» **Exercise requirements**
Return the passage of the Canadian dollar article starting at "For a graphic" and ending at "Canada’s Atlantic seaboard.", copied word for word.

» **Extract to read**
# # # #

-- Neal Kimberley is an FX market analyst for Reuters. The opinions expressed are his own --
By Neal Kimberley
LONDON, September 2 (Reuters)- Over time, the Canadian dollar might prove to be a winner from the conflict in Ukraine, which has highlighted the European Union’s reliance on energy supplies from Russia.
For a graphic of European dependence on gas from Russia: link.reuters.com/nah72w
Canada is a potential provider of oil and gas to Europe from its western provinces, and considerable investment has been made in infrastructure to get production to North America’s eastern seaboard for possible transatlantic passage. If that business develops, it can only bolster demand for the Canadian dollar.
The investment in pipeline and transport is clear.
Enbridge, Canada’s biggest pipeline company, expects its new 450,000-barrel-per-day Seaway Twin pipeline to carry Canadian oil-sands crude to the U.S. Gulf Coast in mid-October.
TransCanada Corp plans to transfer 3,000 kilometres (1,864 miles) of under-utilised natural gas mainline system to the 1.1 million barrel-per-day Energy East pipeline. That will ship crude from Alberta’s oil sands to Saint John in New Brunswick, on Canada’s Atlantic seaboard.

# # # #

» **Data section**
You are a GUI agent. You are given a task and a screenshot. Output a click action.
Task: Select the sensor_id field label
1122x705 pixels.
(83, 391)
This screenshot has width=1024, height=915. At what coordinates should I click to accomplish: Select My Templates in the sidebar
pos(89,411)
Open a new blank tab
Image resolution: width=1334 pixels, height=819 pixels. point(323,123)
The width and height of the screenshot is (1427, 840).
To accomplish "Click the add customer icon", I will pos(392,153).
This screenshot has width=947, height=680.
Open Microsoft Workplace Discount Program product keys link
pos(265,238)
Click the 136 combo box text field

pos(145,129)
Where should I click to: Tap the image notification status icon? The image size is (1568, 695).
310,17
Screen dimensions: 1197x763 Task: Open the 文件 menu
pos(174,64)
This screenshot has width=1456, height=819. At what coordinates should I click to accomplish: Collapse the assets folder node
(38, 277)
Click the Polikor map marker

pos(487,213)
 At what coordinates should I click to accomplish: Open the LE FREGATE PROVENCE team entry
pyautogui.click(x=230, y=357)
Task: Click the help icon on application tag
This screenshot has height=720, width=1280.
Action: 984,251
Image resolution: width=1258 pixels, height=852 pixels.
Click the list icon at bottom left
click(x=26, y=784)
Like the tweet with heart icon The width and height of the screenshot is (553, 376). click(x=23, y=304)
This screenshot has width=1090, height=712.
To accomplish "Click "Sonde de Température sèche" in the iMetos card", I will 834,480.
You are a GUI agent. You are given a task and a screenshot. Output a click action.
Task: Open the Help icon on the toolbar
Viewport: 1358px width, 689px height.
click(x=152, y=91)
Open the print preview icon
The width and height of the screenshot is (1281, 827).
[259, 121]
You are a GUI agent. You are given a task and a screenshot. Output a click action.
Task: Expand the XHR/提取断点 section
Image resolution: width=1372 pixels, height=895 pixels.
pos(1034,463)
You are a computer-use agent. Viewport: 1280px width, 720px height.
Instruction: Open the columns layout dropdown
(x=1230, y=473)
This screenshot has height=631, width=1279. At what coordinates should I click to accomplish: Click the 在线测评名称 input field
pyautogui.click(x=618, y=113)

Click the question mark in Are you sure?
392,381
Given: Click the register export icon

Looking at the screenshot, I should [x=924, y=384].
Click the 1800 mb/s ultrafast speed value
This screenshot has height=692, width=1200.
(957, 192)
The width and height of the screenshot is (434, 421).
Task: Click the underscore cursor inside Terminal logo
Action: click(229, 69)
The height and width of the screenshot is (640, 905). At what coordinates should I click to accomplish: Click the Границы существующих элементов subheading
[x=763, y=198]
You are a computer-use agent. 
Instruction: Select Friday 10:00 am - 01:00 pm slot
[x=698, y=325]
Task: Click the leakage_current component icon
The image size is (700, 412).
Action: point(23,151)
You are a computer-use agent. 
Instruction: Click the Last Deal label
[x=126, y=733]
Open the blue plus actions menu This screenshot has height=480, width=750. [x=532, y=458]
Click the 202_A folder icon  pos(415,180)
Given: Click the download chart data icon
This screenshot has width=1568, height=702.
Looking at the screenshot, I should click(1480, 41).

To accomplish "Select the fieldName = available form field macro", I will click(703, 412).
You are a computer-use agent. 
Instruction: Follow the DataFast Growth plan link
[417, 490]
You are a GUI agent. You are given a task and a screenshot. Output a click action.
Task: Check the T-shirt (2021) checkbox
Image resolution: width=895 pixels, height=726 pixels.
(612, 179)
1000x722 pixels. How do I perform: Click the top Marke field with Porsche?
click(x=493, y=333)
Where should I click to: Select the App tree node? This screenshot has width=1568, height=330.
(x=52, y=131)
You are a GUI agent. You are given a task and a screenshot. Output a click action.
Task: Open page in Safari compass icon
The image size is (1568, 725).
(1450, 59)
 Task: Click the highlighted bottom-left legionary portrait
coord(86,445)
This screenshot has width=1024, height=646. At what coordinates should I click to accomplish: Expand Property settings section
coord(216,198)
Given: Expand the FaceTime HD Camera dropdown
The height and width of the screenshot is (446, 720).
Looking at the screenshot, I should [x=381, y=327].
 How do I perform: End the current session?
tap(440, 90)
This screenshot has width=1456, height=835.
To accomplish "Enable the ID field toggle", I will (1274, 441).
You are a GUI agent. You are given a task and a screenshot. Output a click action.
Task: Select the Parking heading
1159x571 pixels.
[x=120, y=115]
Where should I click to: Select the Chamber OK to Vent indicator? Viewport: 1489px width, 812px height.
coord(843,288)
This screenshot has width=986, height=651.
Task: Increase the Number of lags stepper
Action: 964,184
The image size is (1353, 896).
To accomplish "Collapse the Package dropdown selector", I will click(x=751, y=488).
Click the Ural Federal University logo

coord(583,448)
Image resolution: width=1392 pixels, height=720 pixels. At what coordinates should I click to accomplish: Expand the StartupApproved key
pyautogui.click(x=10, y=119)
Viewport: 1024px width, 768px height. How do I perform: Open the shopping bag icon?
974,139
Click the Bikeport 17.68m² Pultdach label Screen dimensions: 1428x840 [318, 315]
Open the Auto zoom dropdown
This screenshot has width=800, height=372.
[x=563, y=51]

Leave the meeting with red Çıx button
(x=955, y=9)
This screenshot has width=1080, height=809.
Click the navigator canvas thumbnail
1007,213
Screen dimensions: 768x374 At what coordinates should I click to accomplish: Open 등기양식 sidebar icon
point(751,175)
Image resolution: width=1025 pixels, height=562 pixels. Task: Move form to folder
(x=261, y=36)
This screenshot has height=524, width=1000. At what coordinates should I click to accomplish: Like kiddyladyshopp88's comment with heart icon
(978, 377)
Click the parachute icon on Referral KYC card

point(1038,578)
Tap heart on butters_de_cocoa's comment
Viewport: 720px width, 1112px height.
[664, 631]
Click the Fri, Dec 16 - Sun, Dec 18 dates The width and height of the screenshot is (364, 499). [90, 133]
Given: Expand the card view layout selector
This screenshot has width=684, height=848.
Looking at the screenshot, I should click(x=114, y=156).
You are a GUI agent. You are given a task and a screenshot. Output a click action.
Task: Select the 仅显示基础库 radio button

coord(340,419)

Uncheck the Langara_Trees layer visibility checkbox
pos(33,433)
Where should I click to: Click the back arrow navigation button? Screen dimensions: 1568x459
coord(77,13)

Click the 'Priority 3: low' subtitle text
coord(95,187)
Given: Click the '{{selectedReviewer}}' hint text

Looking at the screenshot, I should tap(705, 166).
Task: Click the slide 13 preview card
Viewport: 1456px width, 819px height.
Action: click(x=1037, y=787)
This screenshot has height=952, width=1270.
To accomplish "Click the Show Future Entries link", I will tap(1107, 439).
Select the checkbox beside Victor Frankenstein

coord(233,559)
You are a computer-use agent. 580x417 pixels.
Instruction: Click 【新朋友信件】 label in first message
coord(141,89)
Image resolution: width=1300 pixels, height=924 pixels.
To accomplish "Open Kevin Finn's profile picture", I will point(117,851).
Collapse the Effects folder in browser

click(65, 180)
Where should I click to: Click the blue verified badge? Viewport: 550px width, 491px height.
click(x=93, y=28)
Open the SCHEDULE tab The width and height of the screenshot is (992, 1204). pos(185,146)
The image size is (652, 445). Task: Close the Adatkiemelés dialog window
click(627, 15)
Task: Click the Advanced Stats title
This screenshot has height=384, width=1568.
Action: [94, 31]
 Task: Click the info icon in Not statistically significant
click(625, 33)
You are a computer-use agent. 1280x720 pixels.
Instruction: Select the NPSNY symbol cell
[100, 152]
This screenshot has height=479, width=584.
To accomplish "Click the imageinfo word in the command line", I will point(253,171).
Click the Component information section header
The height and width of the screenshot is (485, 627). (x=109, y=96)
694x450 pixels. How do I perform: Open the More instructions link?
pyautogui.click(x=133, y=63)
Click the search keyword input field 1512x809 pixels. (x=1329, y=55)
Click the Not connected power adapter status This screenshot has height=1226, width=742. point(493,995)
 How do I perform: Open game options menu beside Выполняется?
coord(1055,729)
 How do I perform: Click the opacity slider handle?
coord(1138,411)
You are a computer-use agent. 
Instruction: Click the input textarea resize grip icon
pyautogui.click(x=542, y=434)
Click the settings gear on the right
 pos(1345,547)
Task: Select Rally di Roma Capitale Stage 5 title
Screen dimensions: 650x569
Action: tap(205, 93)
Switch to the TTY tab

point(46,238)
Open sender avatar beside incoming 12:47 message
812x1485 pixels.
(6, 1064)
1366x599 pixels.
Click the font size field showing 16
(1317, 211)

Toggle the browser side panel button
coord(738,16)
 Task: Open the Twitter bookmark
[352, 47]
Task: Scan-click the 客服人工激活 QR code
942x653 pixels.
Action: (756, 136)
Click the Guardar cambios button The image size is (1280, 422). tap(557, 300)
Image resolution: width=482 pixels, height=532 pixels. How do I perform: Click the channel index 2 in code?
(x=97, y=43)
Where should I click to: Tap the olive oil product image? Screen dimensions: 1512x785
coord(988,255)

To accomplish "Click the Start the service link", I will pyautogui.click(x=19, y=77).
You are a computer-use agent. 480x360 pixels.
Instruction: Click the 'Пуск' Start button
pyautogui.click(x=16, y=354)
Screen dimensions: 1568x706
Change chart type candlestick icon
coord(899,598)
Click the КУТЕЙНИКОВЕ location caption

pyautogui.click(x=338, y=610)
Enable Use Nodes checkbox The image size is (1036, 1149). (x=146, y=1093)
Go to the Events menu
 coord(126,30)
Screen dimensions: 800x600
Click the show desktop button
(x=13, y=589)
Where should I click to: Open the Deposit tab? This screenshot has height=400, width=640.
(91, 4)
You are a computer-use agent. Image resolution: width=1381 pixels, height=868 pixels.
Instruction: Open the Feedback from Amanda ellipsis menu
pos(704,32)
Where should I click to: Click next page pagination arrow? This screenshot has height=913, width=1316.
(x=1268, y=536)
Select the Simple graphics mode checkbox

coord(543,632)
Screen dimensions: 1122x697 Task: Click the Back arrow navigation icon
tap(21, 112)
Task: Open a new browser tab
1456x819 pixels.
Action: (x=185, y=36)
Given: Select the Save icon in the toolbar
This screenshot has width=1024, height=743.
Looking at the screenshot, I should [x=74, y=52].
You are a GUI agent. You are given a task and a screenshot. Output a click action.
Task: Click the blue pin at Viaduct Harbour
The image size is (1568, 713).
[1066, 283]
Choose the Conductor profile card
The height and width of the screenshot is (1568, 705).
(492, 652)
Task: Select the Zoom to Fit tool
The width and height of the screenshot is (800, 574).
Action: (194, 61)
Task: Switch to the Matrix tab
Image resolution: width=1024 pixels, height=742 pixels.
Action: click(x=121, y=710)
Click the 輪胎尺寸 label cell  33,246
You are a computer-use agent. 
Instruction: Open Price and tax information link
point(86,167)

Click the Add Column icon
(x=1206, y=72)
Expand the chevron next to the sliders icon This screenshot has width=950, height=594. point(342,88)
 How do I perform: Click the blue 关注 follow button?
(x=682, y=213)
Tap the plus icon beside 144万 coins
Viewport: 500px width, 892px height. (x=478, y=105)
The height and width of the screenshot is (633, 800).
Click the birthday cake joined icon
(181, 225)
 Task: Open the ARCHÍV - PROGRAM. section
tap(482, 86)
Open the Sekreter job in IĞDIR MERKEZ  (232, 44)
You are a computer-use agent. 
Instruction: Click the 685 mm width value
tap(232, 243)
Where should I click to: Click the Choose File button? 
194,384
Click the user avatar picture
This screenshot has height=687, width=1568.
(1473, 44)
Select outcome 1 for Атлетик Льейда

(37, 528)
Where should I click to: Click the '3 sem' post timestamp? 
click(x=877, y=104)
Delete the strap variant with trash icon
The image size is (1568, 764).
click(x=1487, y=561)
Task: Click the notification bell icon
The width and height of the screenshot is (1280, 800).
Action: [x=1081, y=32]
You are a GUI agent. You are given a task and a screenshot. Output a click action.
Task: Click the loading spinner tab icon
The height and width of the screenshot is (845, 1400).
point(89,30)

# # # #

» **In response**
For a graphic of European dependence on gas from Russia: link.reuters.com/nah72w
Canada is a potential provider of oil and gas to Europe from its western provinces, and considerable investment has been made in infrastructure to get production to North America’s eastern seaboard for possible transatlantic passage. If that business develops, it can only bolster demand for the Canadian dollar.
The investment in pipeline and transport is clear.
Enbridge, Canada’s biggest pipeline company, expects its new 450,000-barrel-per-day Seaway Twin pipeline to carry Canadian oil-sands crude to the U.S. Gulf Coast in mid-October.
TransCanada Corp plans to transfer 3,000 kilometres (1,864 miles) of under-utilised natural gas mainline system to the 1.1 million barrel-per-day Energy East pipeline. That will ship crude from Alberta’s oil sands to Saint John in New Brunswick, on Canada’s Atlantic seaboard.